Either of "offloading", "native" and "symmetric" modes of Xeon Phi co-processor is available for users. Especially, the code development in the native mode is recommended to users to shift them to our new platform, Oakforest-PACS under management of JCAHPC as the largest Xeon Phi (Knights Landing) cluster in Japan with 25 PFLOPS of peak performance. Several computational science codes developed and tuned on COMA are ported to Oakforest-PACS with several times faster performance on each node.

## HA-PACS/TCA: testbed for Tightly Coupled Accelerators concept



| HA-PACS/TCA Specification |                                                                                  |
|---------------------------|----------------------------------------------------------------------------------|
| <b>Computation node</b>   | CRAY 3623G4-SM                                                                   |
| Motherboard               | SuperMicro X9DRG-QF                                                              |
| CPU                       | Intel Xeon E5 2680 v2<br>(Ivy Bridge 2.8 GHz, 10core) x 2 socket                 |
| Memory                    | DDR3-1866MHz 4ch. 128 GB (119.4 GB/s)                                            |
| Peak Performance          | 448 GFLOPS/node                                                                  |
| GPU                       | NVIDIA Tesla K20X x 4 GPU                                                        |
| Memory                    | GDDR5 2600MHz, 6 GB/GPU (250 GB/s/GPU)                                           |
| <b>Peak Performance</b>   | 5.24 TFLOPS/node                                                                 |
| Interconnect              | IB QDR x 2 rails (Mellanox Connect X-3)                                          |
| TCA Interconnect          | PEACH2 (FPGA: Altera Stratix IV 530GX)                                           |
| # of Nodes                | 64                                                                               |
| <b>Peak Performance</b>   | 364 TFLOPS (CPU: 28.7 TF, GPU: 335.3 TF)                                         |
| LINPACK<br>Benchmark      | 277 TFLOPS (Efficiency: 76%) 3.52 GFLOPS/W (3 <sup>rd</sup> Nov. 2013 Green 500) |



Block diagram of computation node of HA-PACS/TCA



(Side View) (Top View)
TCA Communication Board (PCIe CEM Spec., double height)

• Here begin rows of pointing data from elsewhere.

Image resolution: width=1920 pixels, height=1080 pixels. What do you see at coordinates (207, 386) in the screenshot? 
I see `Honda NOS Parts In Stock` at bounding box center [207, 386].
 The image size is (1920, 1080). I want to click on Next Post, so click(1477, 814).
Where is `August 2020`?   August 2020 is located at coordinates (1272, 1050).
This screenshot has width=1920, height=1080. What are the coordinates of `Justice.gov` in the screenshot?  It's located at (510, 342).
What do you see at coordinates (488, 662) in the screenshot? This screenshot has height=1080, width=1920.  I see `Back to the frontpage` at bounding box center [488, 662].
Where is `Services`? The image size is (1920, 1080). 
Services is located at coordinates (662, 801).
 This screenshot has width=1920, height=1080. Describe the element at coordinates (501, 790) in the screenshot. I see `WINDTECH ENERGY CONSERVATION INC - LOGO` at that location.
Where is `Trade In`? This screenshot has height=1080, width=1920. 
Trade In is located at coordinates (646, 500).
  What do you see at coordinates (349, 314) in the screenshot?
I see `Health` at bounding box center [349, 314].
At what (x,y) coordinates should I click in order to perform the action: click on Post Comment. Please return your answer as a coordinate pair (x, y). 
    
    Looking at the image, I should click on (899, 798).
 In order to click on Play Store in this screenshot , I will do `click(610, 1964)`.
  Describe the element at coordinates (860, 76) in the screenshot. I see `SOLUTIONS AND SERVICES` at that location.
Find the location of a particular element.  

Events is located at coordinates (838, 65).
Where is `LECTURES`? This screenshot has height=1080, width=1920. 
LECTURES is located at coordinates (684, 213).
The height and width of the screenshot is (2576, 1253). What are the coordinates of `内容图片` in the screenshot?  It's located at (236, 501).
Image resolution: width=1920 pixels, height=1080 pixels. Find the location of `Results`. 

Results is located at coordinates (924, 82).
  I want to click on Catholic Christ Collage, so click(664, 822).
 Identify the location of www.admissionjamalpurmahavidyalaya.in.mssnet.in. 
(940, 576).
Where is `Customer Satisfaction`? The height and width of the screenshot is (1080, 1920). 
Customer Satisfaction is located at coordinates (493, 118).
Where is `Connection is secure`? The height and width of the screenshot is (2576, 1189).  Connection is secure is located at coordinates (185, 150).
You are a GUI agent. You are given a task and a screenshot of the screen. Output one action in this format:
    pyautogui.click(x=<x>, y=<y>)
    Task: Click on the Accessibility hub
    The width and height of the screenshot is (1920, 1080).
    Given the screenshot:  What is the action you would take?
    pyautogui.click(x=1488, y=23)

HA-PACS (Highly Accelerated Parallel Advanced system for Computational Sciences) is the 8th generation of PACS series supercomputer at CCS. It consists of Base Cluster and TCA parts. TCA (Tightly Coupled Accelerators) is a concept of advanced accelerated computing by coupling of GPU computing and low latency communication based on FPGA. As a proof-of-concept system of TCA, we implemented PEACH2 (PCI Express Adaptive Communication Hub ver.2) with Altera Stratix-IV FPGA. All the 64 nodes of HA-PACS/TCA part consists of two Intel Xeon CPU (Ivy Bridge), four NVIDIA GPU (K20X) and a PEACH2 board. As well as the testbed for TCA concept, HA-PACS/TCA is ranked at #3 in Green500 list of November 2013 with high performance/power ratio.

We have developed programming APIs for CUDA programmer and evaluated several benchmarks and applications, such as QUDA (LatticeQCDlibrary), Himeno benchmark (3D Poisson Solver), etc. Recently, we implemented GASNet for GPU, which is under development by Lawrence Berkeley National Laboratory, on PEACH2 to exploit high performance GPU-to-GPU communication especially for halo communication on 3D stencil computation.